I Worked at Fyre Festival. It Was Always Going to Be a Disaster.

Photo: Courtesy of Twitter/MattHalfhill

In early March, a friend of mine texted me to ask if I wanted to be a talent producer for the Fyre Festival. I’d never heard of it, but the gig involved going to the Bahamas and being paid extremely well. So I said yes and packed my bags. The festival was supposed to be a luxury music retreat where elite millennials could mingle with “influencers” and models. Tickets cost between $1K and $125K, gourmet food and accommodations were promised. I was planning to spend the next two months working on the festival, but a mere four days after I arrived I was back on a plane to New York because the whole thing, as everyone now knows, was a complete disaster. I was briefly involved in the planning of the event and got a front-row seat to chaos.

On March 14, I flew from Miami to the island of Great Exuma to get the planning started. I was excited, at least at first. Flying in, the water looked beautiful — but I was almost immediately warned not to go near it because of a rampant shark problem. That was an omen I regrettably missed.

After we landed, we drove to the festival site to assess our goods. When we arrived, my initial reaction was “huh.” This was not a model-filled private cay that was owned by Pablo Escobar. This was a development lot covered in gravel with a few tractors scattered around. There was not enough space to build all the tents and green rooms they would need. There was not a long, beautiful beach populated by swimming pigs. There were, however, a lot of sand flies that left me looking like I had smallpox. Still, I had hope.

My job as a talent producer was to coordinate travel and on-site logistics with the artists who would be performing: Blink 182, Major Lazer, Disclosure, among others, had already signed on. I would be working with an 11-person team and a few of the festival executives. The production team was all new hires and, before we arrived, we were led to believe things had been in motion for a while. But nothing had been done. Festival vendors weren’t in place, no stage had been rented, transportation had not been arranged. Frankly, we were standing on an empty gravel pit and no one had any idea how we were going to build a festival village from scratch.

Here’s what the Fyre Festival was supposed to look like.

Pending disaster aside, I started working from an island rental house. I contacted the booked artists’ tour managers to start to coordinate. Almost all of them had the same question for me, which was along the lines of, “Hey … Where’s our money??” I tried to email the business manager to get an answer, who said something like “stand by” for three days in a row. By the end of the week it became clear they would not pay the people they owed.

On Wednesday, Ja Rule arrived for a “site visit.” I don’t know if he actually visited the “site” but he did spend a lot of time on a yacht, according to his Instagram. Meanwhile the event planners were holed up indoors putting together a game plan and a budget. With so little having been prepared ahead of time, the official verdict was that it would take $50 million to pull off. Planners also warned that it would be not be up to the standard they had advertised. The best idea, they said, would be to roll everyone’s tickets over to 2018 and start planning for the next year immediately. They had a meeting with the Fyre execs to deliver the news. A guy from the marketing team said, “Let’s just do it and be legends, man.”

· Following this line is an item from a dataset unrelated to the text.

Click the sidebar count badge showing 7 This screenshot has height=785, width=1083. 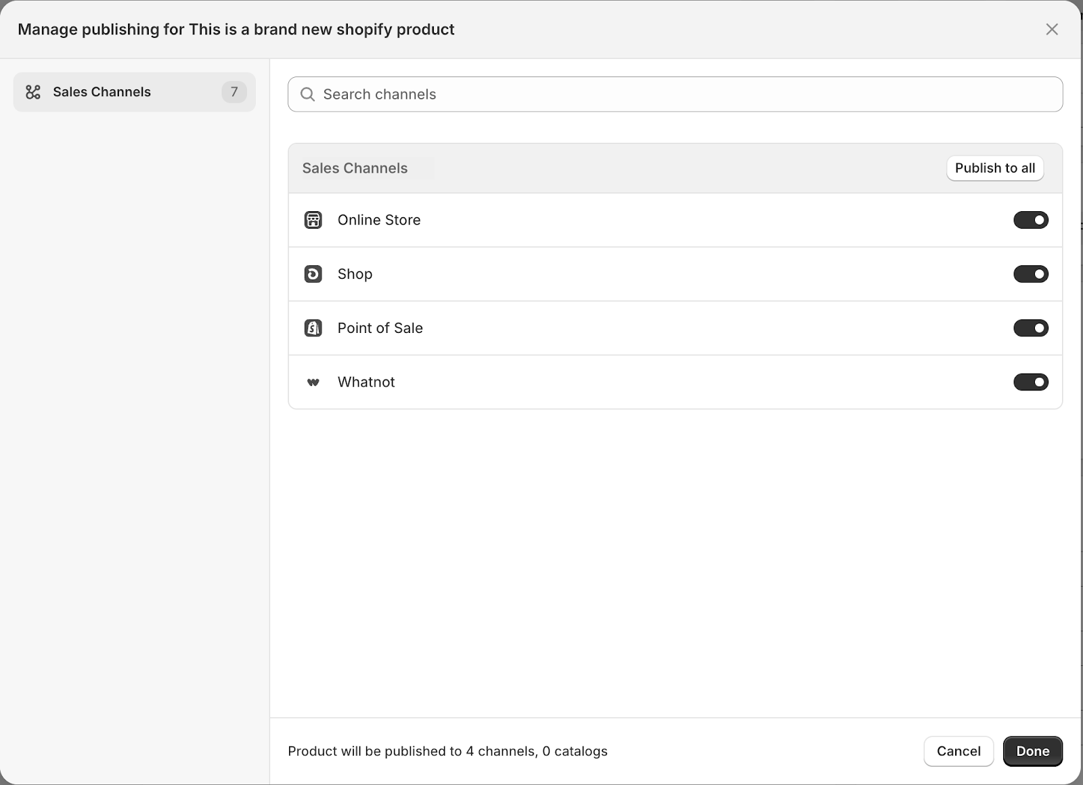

At this point it was pretty clear that this was a mess and I shared my concerns with the man I reported to. But he assured me that the Fyre execs were legit, and said some socialite was underwriting the whole thing. The budget was okayed and we were told to carry on with our planning. That night Ja Rule gave a toast. “To living like movie stars, partying like rock stars, and fucking like porn stars.” If Ja Rule is punished for anything perhaps it should be that.

Still, we proceeded. Thursday night we flew to Miami where we would work with a fully functioning internet connection. The artists still hadn’t been paid. It was my job to try and be charming while explaining to tour managers that no, there still was no money or a technical director for the festival. There was, somehow, a secured alcohol sponsor, however. This whole thing was playing out as a hilarious disaster. It was clear to most of us that nothing was going to come together at this rate.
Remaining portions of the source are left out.